**Exercise description:**
Reproduce the data starting at its first line and ending at the line containing "click(x=22, y=120)", shifting every coordinate in the answers up by 112 and keeping all other text. Leave the pictures out.

**Recorded data:**
● ● ● ● ●

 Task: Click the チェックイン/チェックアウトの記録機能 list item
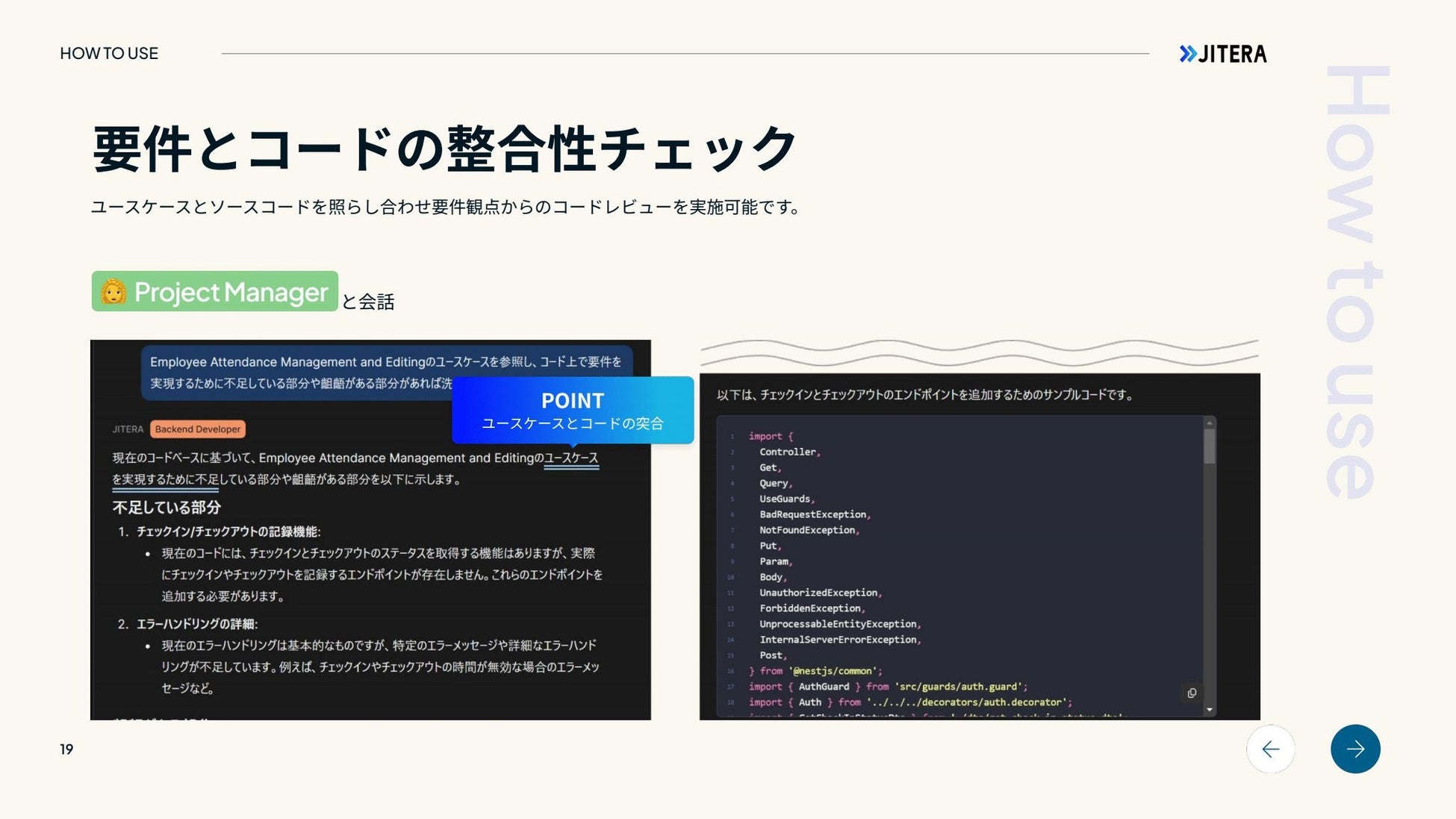[228, 532]
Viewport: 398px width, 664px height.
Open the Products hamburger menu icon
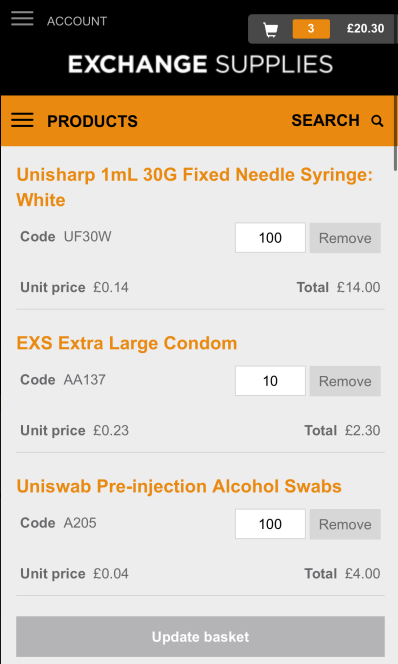click(x=22, y=120)
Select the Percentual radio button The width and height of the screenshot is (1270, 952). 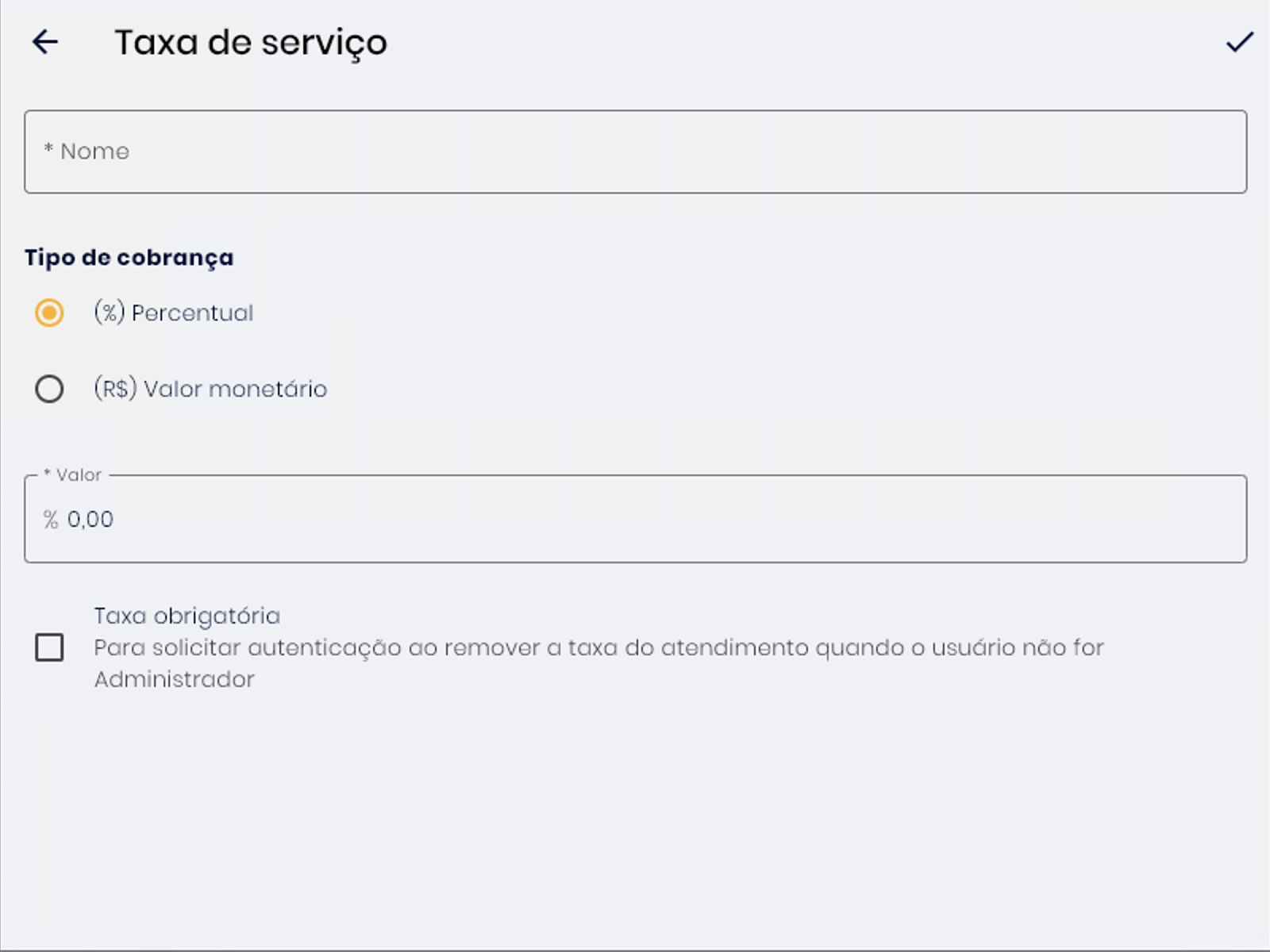49,313
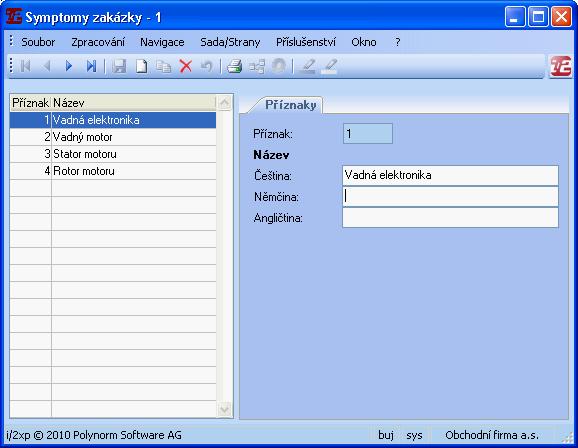Click the Němčina input field

click(x=450, y=197)
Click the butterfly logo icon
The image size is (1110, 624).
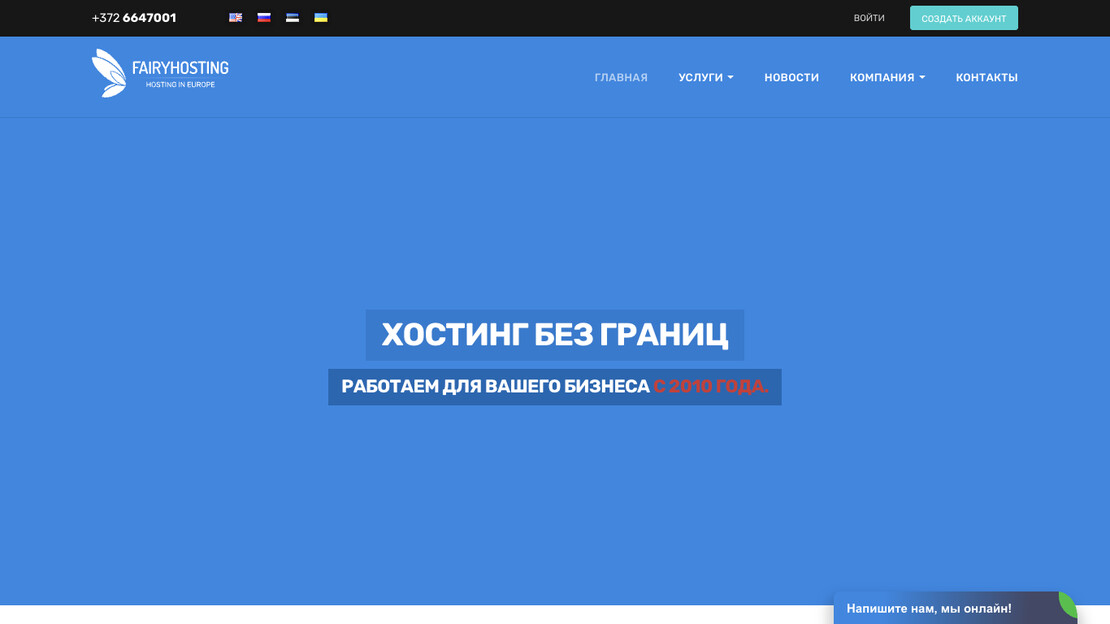point(108,73)
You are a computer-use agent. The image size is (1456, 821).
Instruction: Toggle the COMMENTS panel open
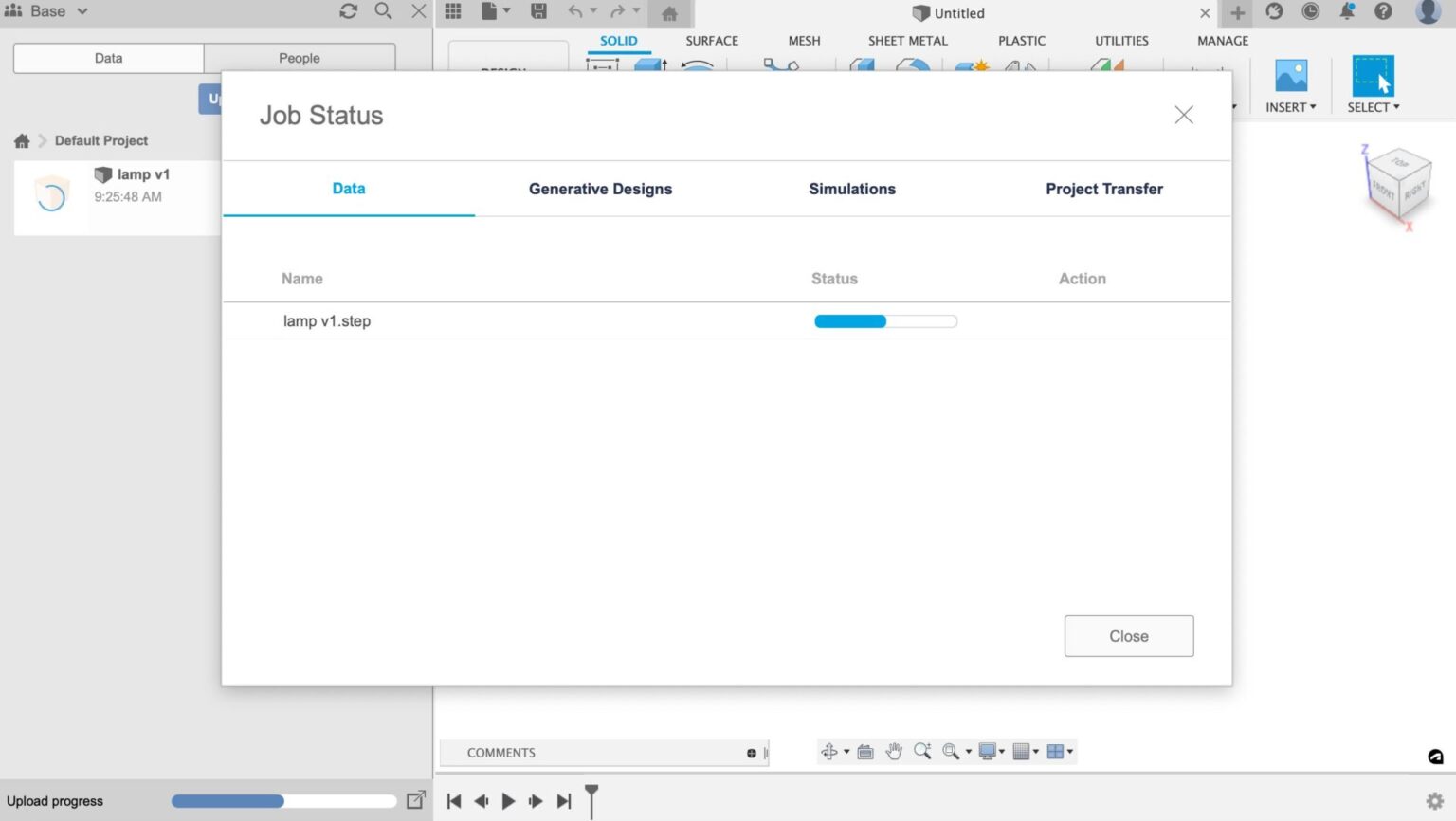[500, 752]
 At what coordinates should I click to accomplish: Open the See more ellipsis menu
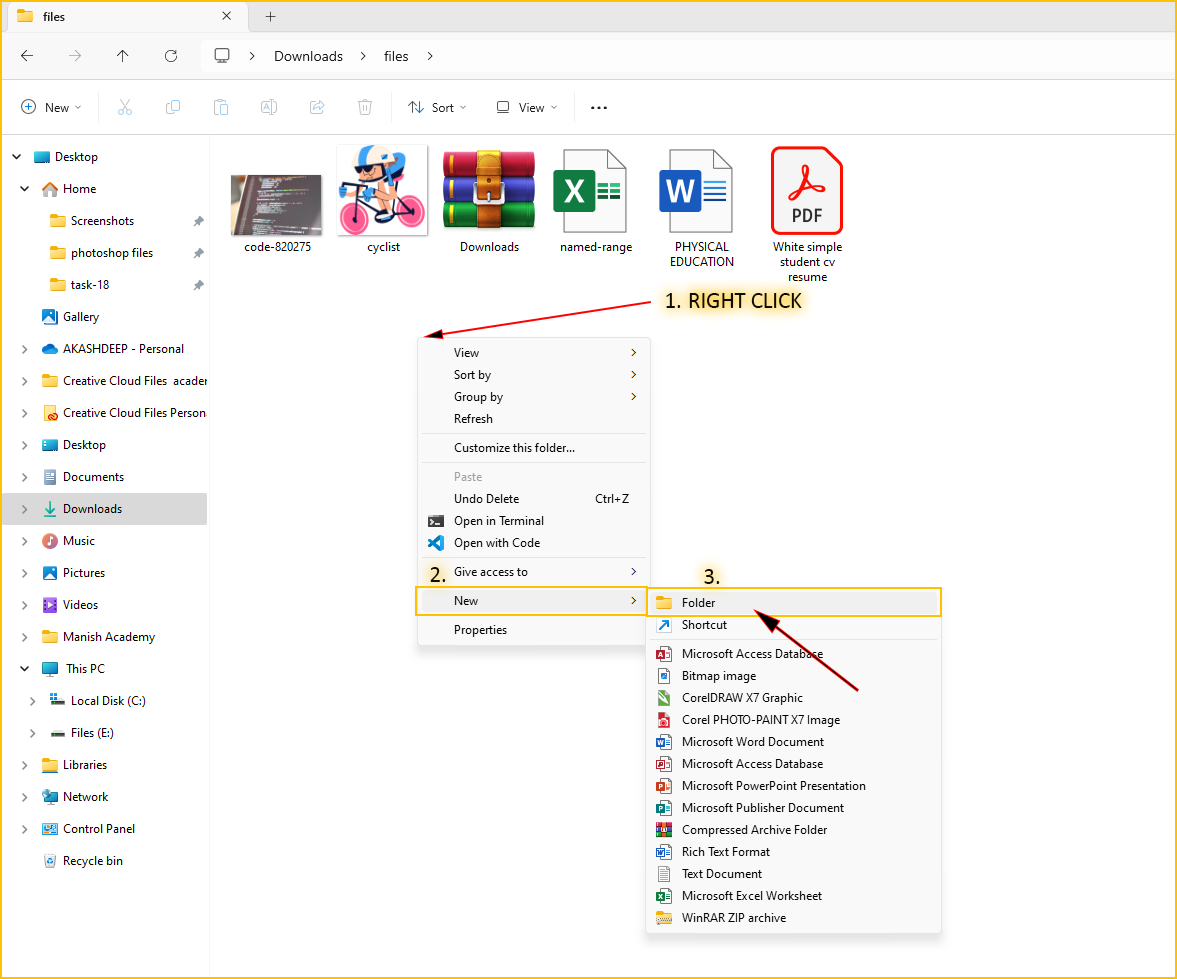coord(599,108)
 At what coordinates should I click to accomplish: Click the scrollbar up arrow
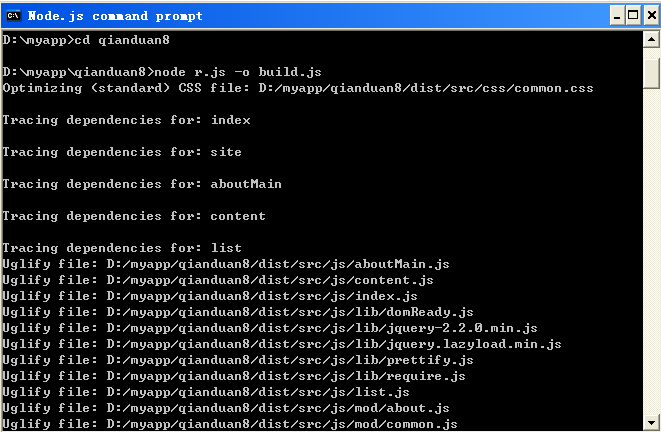tap(651, 40)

● ● ● ● ●

**Result of the task:**
 Task: Click the チェックイン/チェックアウトの記録機能 list item
[340, 644]
Viewport: 398px width, 664px height.
Open the Products hamburger menu icon
click(x=134, y=232)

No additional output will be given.